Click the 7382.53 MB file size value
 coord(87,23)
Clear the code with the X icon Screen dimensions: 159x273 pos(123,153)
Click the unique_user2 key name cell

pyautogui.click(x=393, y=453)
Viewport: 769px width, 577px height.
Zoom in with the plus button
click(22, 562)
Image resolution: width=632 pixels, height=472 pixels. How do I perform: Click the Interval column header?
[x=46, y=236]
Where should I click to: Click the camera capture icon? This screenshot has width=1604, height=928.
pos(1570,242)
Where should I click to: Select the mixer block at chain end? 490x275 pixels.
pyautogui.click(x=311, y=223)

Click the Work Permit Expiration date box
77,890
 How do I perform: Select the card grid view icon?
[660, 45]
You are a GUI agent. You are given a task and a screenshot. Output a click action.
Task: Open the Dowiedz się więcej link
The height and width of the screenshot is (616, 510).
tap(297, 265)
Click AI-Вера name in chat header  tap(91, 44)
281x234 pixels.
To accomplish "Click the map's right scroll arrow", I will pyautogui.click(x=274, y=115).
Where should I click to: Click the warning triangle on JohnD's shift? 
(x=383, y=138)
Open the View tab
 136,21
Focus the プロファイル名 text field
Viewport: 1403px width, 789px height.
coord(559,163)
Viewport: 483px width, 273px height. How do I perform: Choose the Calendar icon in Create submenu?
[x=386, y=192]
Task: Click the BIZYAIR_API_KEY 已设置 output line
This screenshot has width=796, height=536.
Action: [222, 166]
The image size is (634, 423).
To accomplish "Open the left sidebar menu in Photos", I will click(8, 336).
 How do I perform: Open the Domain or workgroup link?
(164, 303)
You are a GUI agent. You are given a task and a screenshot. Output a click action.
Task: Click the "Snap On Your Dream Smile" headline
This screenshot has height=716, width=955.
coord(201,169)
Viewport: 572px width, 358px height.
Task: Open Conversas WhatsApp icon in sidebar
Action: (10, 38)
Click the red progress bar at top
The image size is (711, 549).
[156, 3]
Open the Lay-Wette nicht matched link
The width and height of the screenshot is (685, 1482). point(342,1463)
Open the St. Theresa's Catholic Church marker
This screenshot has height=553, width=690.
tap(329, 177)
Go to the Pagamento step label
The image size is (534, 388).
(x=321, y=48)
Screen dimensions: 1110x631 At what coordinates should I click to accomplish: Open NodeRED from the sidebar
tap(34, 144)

---------------

TASK OBJECTIVE:
Word for word, retype each record.

RESPONSE TO THE TASK:
Click the 7382.53 MB file size value
 coord(87,23)
Clear the code with the X icon Screen dimensions: 159x273 pos(123,153)
Click the unique_user2 key name cell

pyautogui.click(x=393, y=453)
Viewport: 769px width, 577px height.
Zoom in with the plus button
click(22, 562)
Image resolution: width=632 pixels, height=472 pixels. How do I perform: Click the Interval column header?
[x=46, y=236]
Where should I click to: Click the camera capture icon? This screenshot has width=1604, height=928.
pos(1570,242)
Where should I click to: Select the mixer block at chain end? 490x275 pixels.
pyautogui.click(x=311, y=223)

Click the Work Permit Expiration date box
77,890
 How do I perform: Select the card grid view icon?
[660, 45]
You are a GUI agent. You are given a task and a screenshot. Output a click action.
Task: Open the Dowiedz się więcej link
The height and width of the screenshot is (616, 510).
tap(297, 265)
Click AI-Вера name in chat header  tap(91, 44)
281x234 pixels.
To accomplish "Click the map's right scroll arrow", I will pyautogui.click(x=274, y=115).
Where should I click to: Click the warning triangle on JohnD's shift? 
(x=383, y=138)
Open the View tab
 136,21
Focus the プロファイル名 text field
Viewport: 1403px width, 789px height.
coord(559,163)
Viewport: 483px width, 273px height. How do I perform: Choose the Calendar icon in Create submenu?
[x=386, y=192]
Task: Click the BIZYAIR_API_KEY 已设置 output line
This screenshot has width=796, height=536.
Action: [222, 166]
The image size is (634, 423).
To accomplish "Open the left sidebar menu in Photos", I will click(8, 336).
 How do I perform: Open the Domain or workgroup link?
(164, 303)
You are a GUI agent. You are given a task and a screenshot. Output a click action.
Task: Click the "Snap On Your Dream Smile" headline
This screenshot has height=716, width=955.
coord(201,169)
Viewport: 572px width, 358px height.
Task: Open Conversas WhatsApp icon in sidebar
Action: (10, 38)
Click the red progress bar at top
The image size is (711, 549).
[156, 3]
Open the Lay-Wette nicht matched link
The width and height of the screenshot is (685, 1482). point(342,1463)
Open the St. Theresa's Catholic Church marker
This screenshot has height=553, width=690.
tap(329, 177)
Go to the Pagamento step label
The image size is (534, 388).
(x=321, y=48)
Screen dimensions: 1110x631 At what coordinates should I click to accomplish: Open NodeRED from the sidebar
tap(34, 144)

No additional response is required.